Monday, October 08, 2007
Jill Dupleix's Porridge
I think Jill Dupleix is fantastic. In fact, she was the first food writer I ever got into, and whose recipes I started cooking, back when I was a mere 12 years old. I remember constantly borrowing her book, New Food, from the school library (yes, I went to one of those Kew private schools that has trendy cookbooks in their library), and reading it from cover to cover. A few years later, I bought the fantastic Old Food, which has become an often-used book. Since then, even though the Jill recipes may have taken a back seat to other celeb chefs (*cough* Nigella *cough*), she's always been a favourite of mine.
Her recipe for porridge from Old Food has proved to be a surprise hit in my (Chinese, non-porridge-eating) household. I made a batch of it a few months ago, in an attempt to be healthy, and we've been wolfing it down ever since. As you can (probably) see from the above photo, Jill's porridge contains a mixture of grains - rolled oats, braley flakes, rye flakes, sesame seeds and linseed - all of which I managed to pick up at a local organic store. The idea is that you mix up a large quantity of all the grains, and store it in a huge jar. This will last you many, many breakfasts.

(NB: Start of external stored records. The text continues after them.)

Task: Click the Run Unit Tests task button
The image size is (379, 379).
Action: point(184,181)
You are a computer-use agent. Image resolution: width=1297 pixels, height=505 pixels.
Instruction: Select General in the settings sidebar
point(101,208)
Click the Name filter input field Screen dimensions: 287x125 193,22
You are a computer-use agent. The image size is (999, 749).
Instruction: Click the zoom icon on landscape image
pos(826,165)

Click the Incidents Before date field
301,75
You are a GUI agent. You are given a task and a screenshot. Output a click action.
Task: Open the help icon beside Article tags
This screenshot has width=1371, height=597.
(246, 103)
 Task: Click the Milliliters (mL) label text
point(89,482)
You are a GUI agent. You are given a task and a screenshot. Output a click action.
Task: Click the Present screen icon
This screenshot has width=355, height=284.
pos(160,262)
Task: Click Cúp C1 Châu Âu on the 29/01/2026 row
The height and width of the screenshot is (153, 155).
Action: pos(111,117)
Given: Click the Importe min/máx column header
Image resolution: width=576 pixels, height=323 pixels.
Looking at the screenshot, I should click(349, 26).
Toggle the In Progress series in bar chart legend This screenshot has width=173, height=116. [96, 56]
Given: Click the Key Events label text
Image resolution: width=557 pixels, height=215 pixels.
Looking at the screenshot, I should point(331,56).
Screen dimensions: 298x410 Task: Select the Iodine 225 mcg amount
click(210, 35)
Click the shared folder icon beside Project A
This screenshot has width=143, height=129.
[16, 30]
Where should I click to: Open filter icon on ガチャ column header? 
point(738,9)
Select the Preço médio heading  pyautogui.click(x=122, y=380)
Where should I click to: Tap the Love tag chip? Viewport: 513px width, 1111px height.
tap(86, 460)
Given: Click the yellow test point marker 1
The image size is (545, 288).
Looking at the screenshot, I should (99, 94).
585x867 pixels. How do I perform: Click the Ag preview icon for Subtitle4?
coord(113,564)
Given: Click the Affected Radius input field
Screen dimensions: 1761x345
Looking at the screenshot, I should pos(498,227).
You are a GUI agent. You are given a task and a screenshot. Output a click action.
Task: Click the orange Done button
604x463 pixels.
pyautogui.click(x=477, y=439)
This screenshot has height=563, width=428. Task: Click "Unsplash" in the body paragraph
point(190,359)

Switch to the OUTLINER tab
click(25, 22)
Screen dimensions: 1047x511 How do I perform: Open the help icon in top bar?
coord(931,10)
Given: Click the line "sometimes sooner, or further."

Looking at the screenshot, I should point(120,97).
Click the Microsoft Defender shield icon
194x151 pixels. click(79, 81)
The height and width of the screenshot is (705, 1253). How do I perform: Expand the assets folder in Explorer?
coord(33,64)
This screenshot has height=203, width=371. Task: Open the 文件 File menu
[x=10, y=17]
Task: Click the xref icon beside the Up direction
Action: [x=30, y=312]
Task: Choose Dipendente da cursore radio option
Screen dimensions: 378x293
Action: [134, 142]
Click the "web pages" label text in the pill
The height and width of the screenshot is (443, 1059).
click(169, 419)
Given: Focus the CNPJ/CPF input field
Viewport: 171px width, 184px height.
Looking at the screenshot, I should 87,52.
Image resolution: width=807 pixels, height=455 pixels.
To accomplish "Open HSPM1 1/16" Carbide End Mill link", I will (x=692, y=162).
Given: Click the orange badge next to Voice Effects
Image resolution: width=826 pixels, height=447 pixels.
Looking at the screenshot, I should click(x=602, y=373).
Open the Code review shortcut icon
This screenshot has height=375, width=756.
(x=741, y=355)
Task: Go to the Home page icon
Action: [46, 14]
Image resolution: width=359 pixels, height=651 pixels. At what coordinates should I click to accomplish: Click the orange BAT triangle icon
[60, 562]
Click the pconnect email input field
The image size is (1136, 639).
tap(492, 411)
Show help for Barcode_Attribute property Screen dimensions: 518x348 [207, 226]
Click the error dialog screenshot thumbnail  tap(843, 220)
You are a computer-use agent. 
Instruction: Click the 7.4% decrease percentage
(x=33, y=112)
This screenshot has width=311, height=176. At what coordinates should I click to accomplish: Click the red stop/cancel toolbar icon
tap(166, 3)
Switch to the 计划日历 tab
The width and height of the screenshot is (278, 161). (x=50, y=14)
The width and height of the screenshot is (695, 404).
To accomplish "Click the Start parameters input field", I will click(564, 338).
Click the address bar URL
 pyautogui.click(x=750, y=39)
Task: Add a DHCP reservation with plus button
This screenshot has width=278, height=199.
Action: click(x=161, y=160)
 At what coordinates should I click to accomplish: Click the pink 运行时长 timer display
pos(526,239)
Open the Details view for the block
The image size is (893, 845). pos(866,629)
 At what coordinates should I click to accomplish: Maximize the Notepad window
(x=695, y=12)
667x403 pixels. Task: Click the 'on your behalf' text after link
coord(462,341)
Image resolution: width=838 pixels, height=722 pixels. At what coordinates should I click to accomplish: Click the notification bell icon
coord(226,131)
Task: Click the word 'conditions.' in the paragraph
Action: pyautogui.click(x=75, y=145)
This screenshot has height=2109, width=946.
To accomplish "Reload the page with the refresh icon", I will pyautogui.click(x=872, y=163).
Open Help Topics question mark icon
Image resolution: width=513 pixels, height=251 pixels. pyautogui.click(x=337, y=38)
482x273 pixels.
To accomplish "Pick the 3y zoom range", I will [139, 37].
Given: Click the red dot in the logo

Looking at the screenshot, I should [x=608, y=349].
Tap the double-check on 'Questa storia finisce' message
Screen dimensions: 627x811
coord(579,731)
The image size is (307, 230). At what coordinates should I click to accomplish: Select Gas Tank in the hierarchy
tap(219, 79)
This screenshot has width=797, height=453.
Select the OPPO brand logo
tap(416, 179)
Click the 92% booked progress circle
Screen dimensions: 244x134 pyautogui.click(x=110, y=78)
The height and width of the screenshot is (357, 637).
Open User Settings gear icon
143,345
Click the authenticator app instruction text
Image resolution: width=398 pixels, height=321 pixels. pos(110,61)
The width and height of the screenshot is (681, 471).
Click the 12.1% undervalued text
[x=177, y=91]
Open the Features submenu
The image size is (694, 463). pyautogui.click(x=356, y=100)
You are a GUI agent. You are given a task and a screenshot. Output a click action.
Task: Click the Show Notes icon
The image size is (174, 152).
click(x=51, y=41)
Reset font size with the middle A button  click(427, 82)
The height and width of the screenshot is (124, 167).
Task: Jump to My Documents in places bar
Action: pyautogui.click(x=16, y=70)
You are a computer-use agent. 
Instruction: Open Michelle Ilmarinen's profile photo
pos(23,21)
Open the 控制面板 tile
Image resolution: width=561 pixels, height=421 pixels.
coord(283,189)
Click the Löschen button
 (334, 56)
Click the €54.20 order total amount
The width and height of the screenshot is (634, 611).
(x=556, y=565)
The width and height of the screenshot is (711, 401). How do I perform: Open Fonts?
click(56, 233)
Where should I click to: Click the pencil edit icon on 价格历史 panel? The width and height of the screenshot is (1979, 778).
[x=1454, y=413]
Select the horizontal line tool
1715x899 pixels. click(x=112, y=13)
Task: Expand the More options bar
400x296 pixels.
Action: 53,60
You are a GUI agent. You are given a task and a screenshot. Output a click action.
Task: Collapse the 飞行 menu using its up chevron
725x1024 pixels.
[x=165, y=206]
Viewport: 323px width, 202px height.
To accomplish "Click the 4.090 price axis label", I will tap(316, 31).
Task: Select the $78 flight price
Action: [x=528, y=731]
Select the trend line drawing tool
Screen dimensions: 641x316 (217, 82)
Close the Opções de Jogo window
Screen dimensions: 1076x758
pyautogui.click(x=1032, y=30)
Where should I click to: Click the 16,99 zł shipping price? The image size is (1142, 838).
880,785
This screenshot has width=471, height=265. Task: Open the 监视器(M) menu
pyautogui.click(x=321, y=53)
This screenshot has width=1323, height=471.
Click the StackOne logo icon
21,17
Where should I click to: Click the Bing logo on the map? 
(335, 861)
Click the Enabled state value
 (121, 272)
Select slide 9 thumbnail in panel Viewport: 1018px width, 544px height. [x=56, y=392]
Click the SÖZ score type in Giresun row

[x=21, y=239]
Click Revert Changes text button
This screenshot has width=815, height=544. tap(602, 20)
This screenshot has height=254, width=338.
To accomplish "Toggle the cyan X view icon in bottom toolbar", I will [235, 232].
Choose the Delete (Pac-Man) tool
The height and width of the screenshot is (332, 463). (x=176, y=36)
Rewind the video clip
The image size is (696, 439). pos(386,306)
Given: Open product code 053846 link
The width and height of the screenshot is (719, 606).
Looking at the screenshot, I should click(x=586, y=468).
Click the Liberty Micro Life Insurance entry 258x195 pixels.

At first, I didn't think my family would like it very much, but I was wrong! Mum's never really eaten porridge, and thinks it's heavy and weird. However, she loves this version, and especially likes the crunch and texture from the various grains. Now that our supply is getting low, she keeps asking me if I'm going to make more. This is a good sign! I think she eats it even more than I do. We usually eat the porridge cooked in water, with a small splash of honey or a scattering of dried fruits for sweetness.
Porridge makes a fabulously healthy breakfast. Let me explain why. Oats are high in soluble fibre, which travels slowly through the body and keeps you feeling full for longer. This also means they have a low Glycemic Index, and prevent the rapid absorption of glucose into the blood stream - good for those people who need to control their sugar levels and avoid sugar highs/lows. Oats also help to reduce blood cholesterol because they prevent bile being reabsorbed into the system, meaning that the liver gets its cholesterol from the blood (Source). So there you have it.
A few weeks ago, I came across a copy of New Food in an op-shop, and just had to buy it. I finally have my own copy! And last week, Jill's new book Lighten Up was released, which I instantly bought. It is full of healthy and interesting recipes; the type of food she and her husband (also a food writer), have been cooking and eating to lose weight whilst still enjoying good food. (Yay! A healthy recipe book written by a food writer!) I plan to be cooking from it a lot! They will be a nice way to balance out all the Nigella Express recipes that I'm making.
So, in the hope that some of you will enjoy this super-healthy porridge as much as my family does, and that you'll go out and buy some Jill Dupleix books, here is the recipe for her brilliant porridge.
Mix 1kg rolled oats, 250g barley flakes, 250g rye flakes, 100g sesame seeds and 50g linseed, and store in an airtight jar.
When you want to eat, mix 1/2 cup of grains with 1/2 cup of cold water in a saucepan, stirring briskly with a wooden spoon until creamy. Add 3/4 cup cold water and bring to the boil, stirring. Reduce heat to a simmer, and cook for around 10 minutes, stirring occasionally until grains are soft and bouncy, and the pot suddenly smells sweet and porridgey.
Pour into a bowl, and serve. Top with a sprinkling of brown sugar or honey, and a little milk.